Use chains of cached objects, rather than using arrays of pointers.
Since tcache_bin_t is no longer dynamically sized, convert tcache_t's
tbin to an array of structures, rather than an array of pointers. This
implicitly removes tcache_bin_{create,destroy}(), which further
simplifies the fast path for malloc/free.
Use cacheline alignment for tcache_t allocations.
Remove runtime configuration option for number of tcache bin slots, and
replace it with a boolean option for enabling/disabling tcache.
Limit the number of tcache objects to the lesser of TCACHE_NSLOTS_MAX
and 2X the number of regions per run for the size class.

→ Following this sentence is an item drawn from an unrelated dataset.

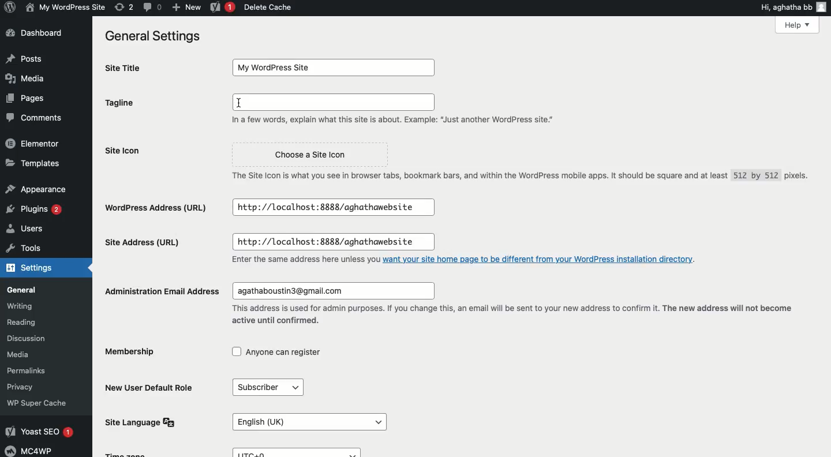 This screenshot has height=457, width=831. What do you see at coordinates (542, 258) in the screenshot?
I see `want your site home page to be different from your WordPress installation directory.` at bounding box center [542, 258].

For GC-triggered flush, discard 3/4 of the objects below the low water
mark, rather than 1/2.
Convert chunks_dirty from a red-black tree to a doubly linked list,
and use it to purge dirty pages from chunks in FIFO order.
Add a lock around the code that purges dirty pages via madvise(2), in
order to avoid kernel contention. If lock acquisition fails,
indefinitely postpone purging dirty pages.
Add a lower limit of one chunk worth of dirty pages per arena for
purging, in addition to the active:dirty ratio.
When purging, purge all dirty pages from at least one chunk, but rather
than purging enough pages to drop to half the purging threshold, merely
drop to the threshold.
Use left-leaning 2-3 red-black trees instead of left-leaning 2-3-4
red-black trees. This reduces maximum tree height from (3 lg n) to
(2 lg n).
Do lazy balance fixup, rather than transforming the tree during the down
pass. This improves insert/remove speed by ~30%.
Use callback-based iteration rather than macros.